Texte de la page -
# # #

Comme le décrit le monumental “Dictionnaire culturel de la langue française” sous la direction d’Alain Rey, ce terme a été emprunté à l’italien sorbetto. Or, ce sorbetto est lui-même une version transalpine du mot turc chorbet.
Mais ce rébus, digne des Indiana Jones de la gourmandise, ne s’arrête pas là : le chorbet cher au Sultan de Constantinople était déjà la traduction de surba, qui signifie boisson en arabe. Et pour parfaire le périple linguistique du sorbet, il convient de noter que ce terme de surba est lui-même dérivé d’un autre mot de l’Arabe classique, le sarab, autrement dit, le sirop.
Bref, contrairement aux apparences, toujours trop sages pour ne pas être trompeuses, le sorbet n’a strictement rien à voir avec le sorbe, le fruit du sorbier. En réalité, le sorbet partage ses racines étymologiques avec, par exemple, la chorba, cette soupe traditionnelle délicieuse que l’on peut goûter de la baie d’Oran jusqu’au golfe de Syrte.

# # #

Contenu du listing -
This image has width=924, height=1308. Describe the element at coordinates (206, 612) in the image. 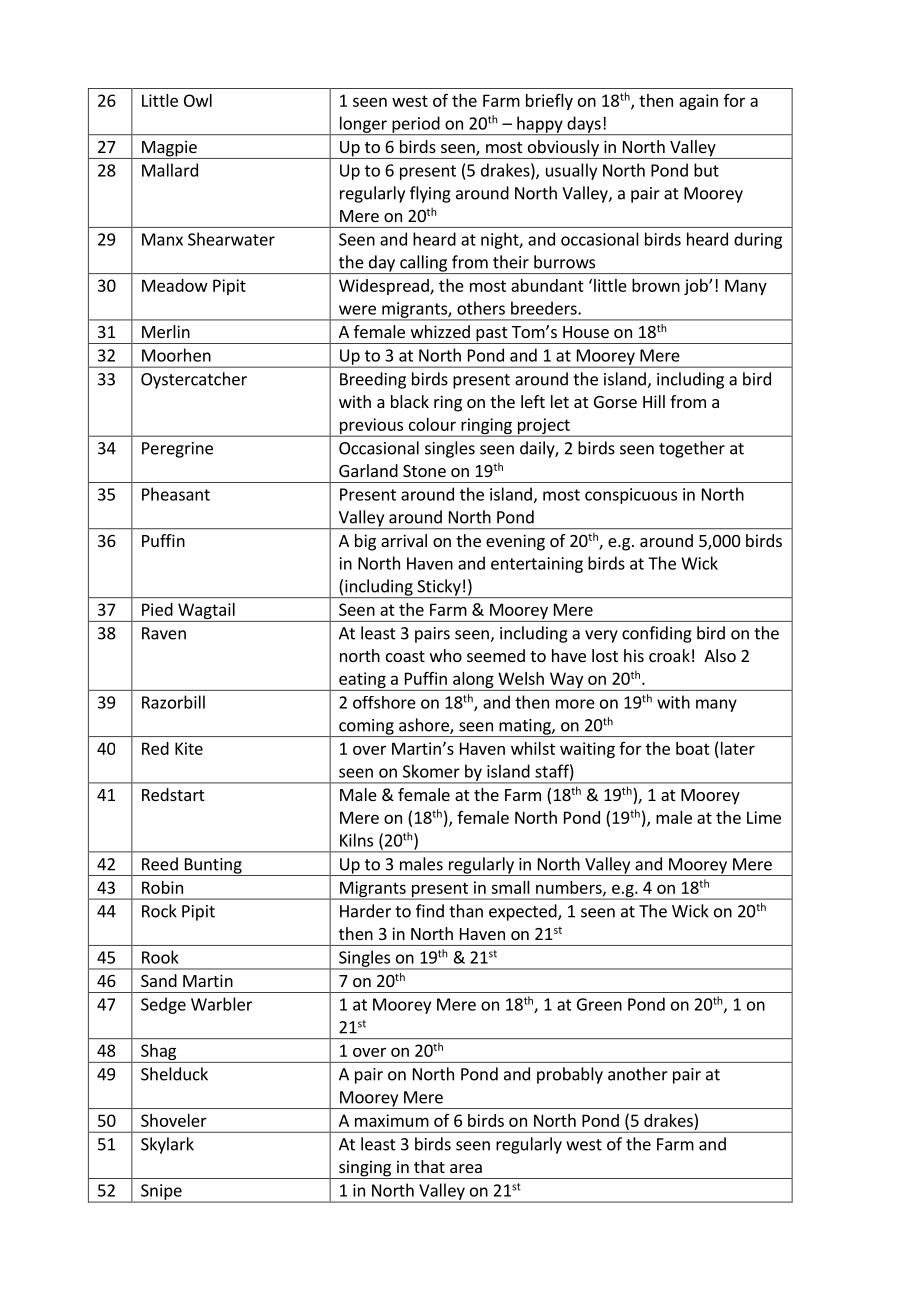

I see `Wagtail` at that location.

# # #

Travail demandé -
A – Dans le texte sur l'étymologie du sorbet, quel est le sens du mot arabe surba ?
B – Reproduisez le passage du texte sur l'étymologie du sorbet compris entre « Bref, contrairement aux » et « golfe de Syrte. », inclus, en substituant « potage » à « soupe ».
C – Relevez tous les mots italiens, turcs ou arabes que le texte sur l'étymologie du sorbet présente comme des étapes de l'origine du mot « sorbet ». Précisez la langue de chacun.

Corrigé de l'exercice -
A – Il signifie « boisson ».

B –
Bref, contrairement aux apparences, toujours trop sages pour ne pas être trompeuses, le sorbet n’a strictement rien à voir avec le sorbe, le fruit du sorbier. En réalité, le sorbet partage ses racines étymologiques avec, par exemple, la chorba, cette potage traditionnelle délicieuse que l’on peut goûter de la baie d’Oran jusqu’au golfe de Syrte.

C –
- sorbetto (italien)
- chorbet (turc)
- surba (arabe)
- sarab (arabe classique)